In light of the importance of America's Red Rock Wilderness Act, we feel the need to clarify a few points, mistruths and false representations surrounding this proposed legislation. The facts:
• Of the 20,000 miles worth of dirt roads and ways identified by the BLM in their proposed new management plans for just some of these areas, only 3,000 miles would be brought into question and they are not roads but rather a labyrinth of faint tracks through the desert.
• It is likely that no road you are currently driving a pick-up truck on to access climbing, hiking, camping, mountain biking or canyoneering would be closed.
• 70% of these nine million acres of wilderness land are within eight city blocks’ distance of an existing road that will remain open.
• Bolts are allowed in wilderness—both the placing and replacing of existing bolts. Bolting was grandfathered in as historical use.
• You would not see oil and gas drilling on the lands protected by America’s Red Rock Wilderness Act, but the five million acres of BLM already auctioned off would continue to be available for oil and gas development.
• No mountain bike trails would be closed as a result of this act being passed.
To be absolutely clear, Black Diamond is not against Off-Road Vehicle (ORV) users—what we seek is balance. Mountain biking and motorized dirt biking is popular with numerous employees here at Black Diamond and we support their continued ability to access the 17,000 miles of dirt roads and trails on the land covered in America’s Red Rock Wilderness Act related to these new resource management plans. What we do not support is a shortsighted approach that would keep every single inch of southern Utah land—trail or no trail—open to ORV traffic. We all must realize that there are such things as mutually incompatible uses. You don’t build large industrial factories in residential areas and you don’t hold rock concerts in churches nor should we allow ATV’ing or extractive industries on our most revered wilderness landscapes.
Our CEO and founder Peter Metcalf knows firsthand the importance of keeping drilling and excavation operations far from our scenic areas and national parks of southern Utah—he spent two winters as a chain-hand drilling for oil on a wildcat rig in the Utah/Wyoming over-thrust belt. He can assure you that drilling and excavation operations detract from your outdoor experience, the environment, the air quality and the purity of the water. It should be noted that it’s been estimated that southern Utah holds barely 1 percent of the United States oil reserves and 2.5 percent of its natural gas reserves, which would add an estimated maximum of four days of oil and less than four weeks of natural gas to the nation’s supply—both numbers so small they barely warrant drilling in the first place, especially when you consider the visual and physical damage such developments have on the environment.
Peter Metcalf is such a strong supporter of America’s Red Rock Wilderness Act that he appeared in front of Congress on September 30th, testifying to its importance on behalf of Black Diamond Equipment and the Outdoor Industry Association.

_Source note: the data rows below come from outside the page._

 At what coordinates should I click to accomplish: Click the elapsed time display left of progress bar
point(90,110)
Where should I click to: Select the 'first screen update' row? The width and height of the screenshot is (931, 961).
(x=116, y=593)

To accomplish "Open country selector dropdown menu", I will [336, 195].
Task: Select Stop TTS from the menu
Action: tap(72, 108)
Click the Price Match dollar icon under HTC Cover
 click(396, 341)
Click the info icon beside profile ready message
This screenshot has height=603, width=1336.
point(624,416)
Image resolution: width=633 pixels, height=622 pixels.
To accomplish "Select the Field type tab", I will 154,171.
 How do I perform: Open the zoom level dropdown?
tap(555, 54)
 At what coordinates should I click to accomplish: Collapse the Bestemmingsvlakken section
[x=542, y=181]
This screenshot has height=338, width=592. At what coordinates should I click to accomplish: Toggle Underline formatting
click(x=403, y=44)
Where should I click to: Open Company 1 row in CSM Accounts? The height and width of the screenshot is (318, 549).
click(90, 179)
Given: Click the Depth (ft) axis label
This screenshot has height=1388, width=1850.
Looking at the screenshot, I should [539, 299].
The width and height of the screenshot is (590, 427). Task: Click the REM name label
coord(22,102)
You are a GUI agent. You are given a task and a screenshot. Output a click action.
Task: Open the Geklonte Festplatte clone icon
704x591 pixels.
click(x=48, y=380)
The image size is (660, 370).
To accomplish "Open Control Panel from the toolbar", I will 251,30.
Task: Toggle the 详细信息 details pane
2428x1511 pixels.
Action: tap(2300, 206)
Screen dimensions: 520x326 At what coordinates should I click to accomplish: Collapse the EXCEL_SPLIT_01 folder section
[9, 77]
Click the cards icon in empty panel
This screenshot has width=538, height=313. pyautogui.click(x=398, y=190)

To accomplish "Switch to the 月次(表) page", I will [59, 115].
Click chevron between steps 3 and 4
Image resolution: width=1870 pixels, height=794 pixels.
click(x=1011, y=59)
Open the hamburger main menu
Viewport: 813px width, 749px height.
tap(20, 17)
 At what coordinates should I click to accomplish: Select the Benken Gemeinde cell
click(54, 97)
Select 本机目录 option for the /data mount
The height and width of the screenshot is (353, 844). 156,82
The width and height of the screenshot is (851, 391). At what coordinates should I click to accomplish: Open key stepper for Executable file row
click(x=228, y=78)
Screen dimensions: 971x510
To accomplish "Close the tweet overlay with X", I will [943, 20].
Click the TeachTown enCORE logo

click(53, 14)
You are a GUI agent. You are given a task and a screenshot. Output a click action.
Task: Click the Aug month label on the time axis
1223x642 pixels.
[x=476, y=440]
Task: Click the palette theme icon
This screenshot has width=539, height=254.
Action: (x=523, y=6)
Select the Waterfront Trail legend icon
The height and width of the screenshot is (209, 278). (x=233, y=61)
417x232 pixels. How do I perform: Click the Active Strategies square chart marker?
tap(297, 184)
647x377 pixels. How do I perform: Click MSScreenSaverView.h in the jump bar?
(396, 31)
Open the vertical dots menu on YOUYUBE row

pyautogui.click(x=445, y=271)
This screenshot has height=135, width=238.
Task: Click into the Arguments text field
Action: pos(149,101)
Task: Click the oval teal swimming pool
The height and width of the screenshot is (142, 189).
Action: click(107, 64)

Black Diamond as a company, as well as numerous other companies and environmental groups throughout the nation, believes this act is of the utmost importance and wholeheartedly supports and endorses the generational and environmental significance of this act.
To borrow a quote from futurist Stewart Brand, “Natural systems are priceless in value and nearly impossible to replace; cost you nothing to create and they are cheap to maintain. All you have to do is defend them.” That is what Black Diamond is doing and will continue to do.